TL mevduatın yüzde 81'i bireysel krediye gidiyor
TBB Genel Sekreteri Ekrem Keskin, bireysel kredilerin, tasarruf mevduatına oranının yüzde 56, TL tasarruf mevduatına oranının ise yüzde 81 düzeyinde olduğuna dikkat çekti.
İSTANBUL - Türkiye Bankalar Birliği Genel Sekreteri Ekrem Keskin, haziranda bireysel kredilerin TL tasarruf mevduatına oranının yüzde 81'e çıktığını söyledi. Yani her 100 liralık TL mevduatının 81 TL'si yine bireylerin kredi kullanımına gittiği anlamına gelirken 2010 sonunda bu oran yüzde 72, 2011 sonunda ise yüzde 78'di. Tasarruf mevduatının yüzde 68'ini TL cinsi mevduat yüzde 32'sini döviz mevduatı oluştururken Keskin, para politikasının dinamik olduğu dönemde döviz mevduatının biraz daha hızlı arttığına da dikkat çekti.
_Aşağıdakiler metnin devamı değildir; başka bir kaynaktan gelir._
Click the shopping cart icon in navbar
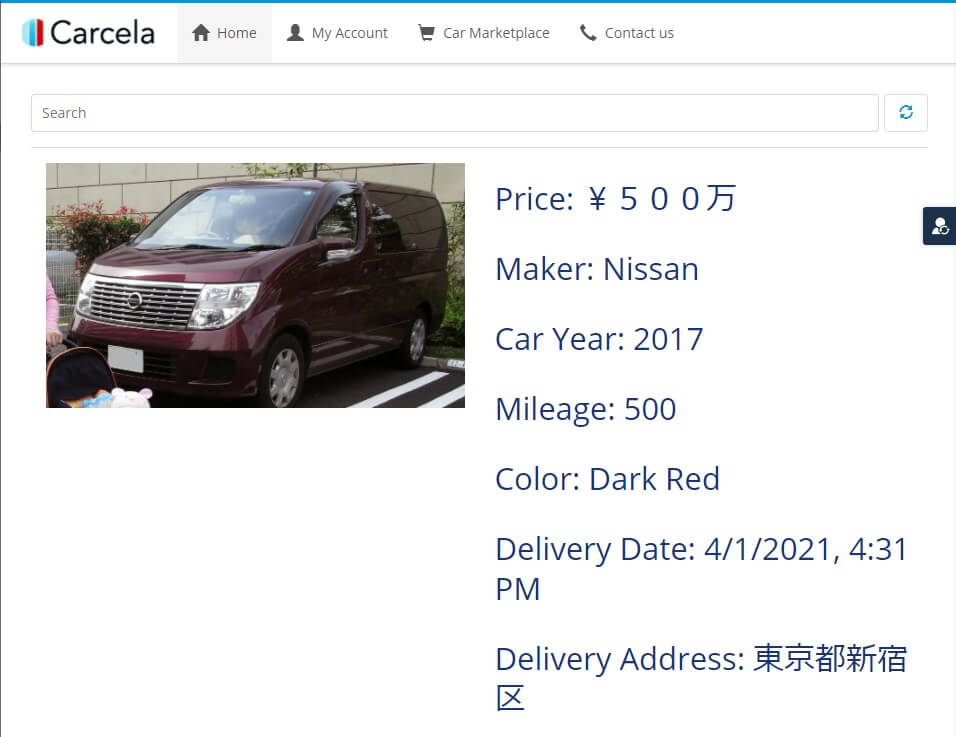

TBB Genel Sekreteri Ekrem Keskin, bankacılık sektörünün ilk yarı performansını değerlendirdi. Büyüme hızının yıllık bazda ilk yarı sonunda yüzde 5 civarında olduğunu, tasarruf açığında yavaş da olsa düşüş görüldüğünü, cari işlemler açığının daha düşük, sermaye girişinin de daha yavaş olduğunu anlatarak bankacılık sektöründe faiz oranlarında yatay seyir gözlenirken, eğilimin aşağı yönlü olduğunu, para piyasalarının geçen yıla göre daha istikrarlı bir seyir izlediği, para talebindeki artışın yavaş olduğu ve GSYH'ya oranının düştüğünü belirtti.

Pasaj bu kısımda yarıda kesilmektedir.